The loudest cheers on Wall Street aren’t for the New York Stock Exchange’s closing bell, but for the opening of the five most dynamic restaurants FiDi has ever seen under a single roof.

They’re at Printemps, the new Paris-based fashion store that’s the glam showpiece of One Wall Street — the landmarked former Irving Trust office building recently converted to luxury condos.

The neighborhood, once starved for quality cuisine, is now a lively residential district as well as a business hub.

It’s enjoying a dining renaissance with the revived Delmonico’s on Beaver Street, SAGA and Crown Shy at 70 Pine Street and lively indoor-outdoor cafes on Stone Street.

But it never had anything like Printemps’ nexus of high style and kitchen magic, which are surprising and delighting food-lovers, scene-makers and night owls.
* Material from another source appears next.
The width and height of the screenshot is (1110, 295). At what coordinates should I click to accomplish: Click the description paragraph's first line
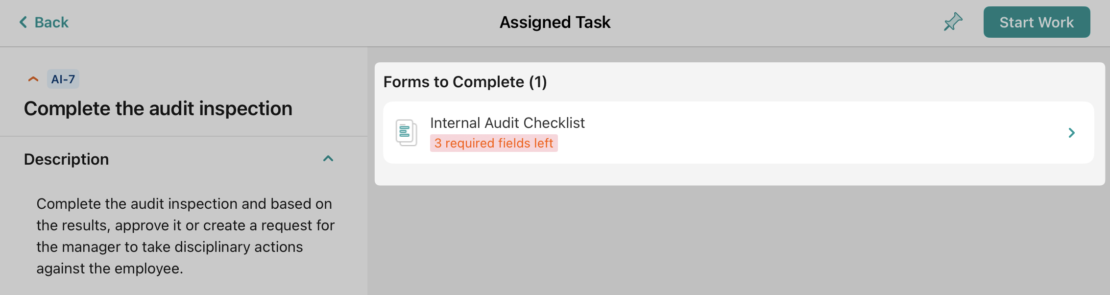pyautogui.click(x=184, y=203)
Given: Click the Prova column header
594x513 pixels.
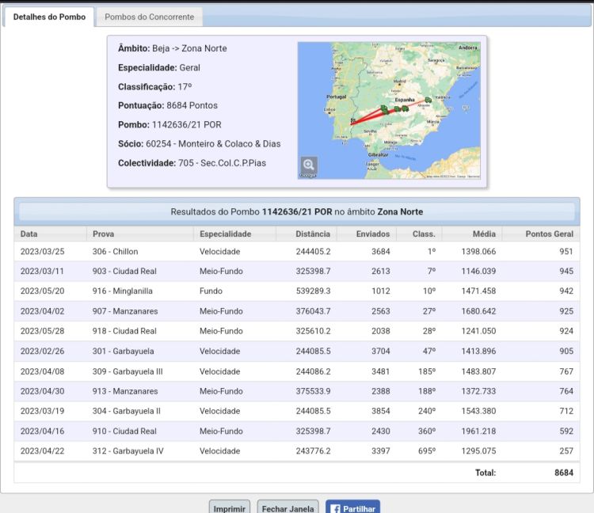Looking at the screenshot, I should point(103,234).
Last Friday at 10 p.m. — two hours after the Printemps store closed — its flagship restaurant, Maison Passerelle, buzzed like a Wall Street Balthazar with couples dressed to kill. 

The next afternoon, Salon Vert — a sexy, green-accented, second-floor raw bar/cafe — was so full, I had to wait for a seat at the  bar.

Was this really happening at Broadway and Wall Street, a corner where the favorite dish historically was a street-cart hot dog?

Olivia Gracey, 31, a West Village publicist who’s not involved with Printemps, was as surprised as me by Printemps culinary pleasures.

“We stumbled into Salon Vert as a reprieve from prowling the sunglasses and bags. I’m now obsessed,” she told me. “I’d drink the sweet potato soup with a straw if they’d let me.”

Wealth advisor/consultant Marina Warner, 41, favors Cafe Jalu, a casual cafe next to Maison Passerelle.

“The people-watching is wild and hilarious. I didn’t know so many fancy people were in FiDi with HUGE dogs,” she said,  adding, “The pain au chocolat is pretty insane when I need to eat my feelings in a good way.”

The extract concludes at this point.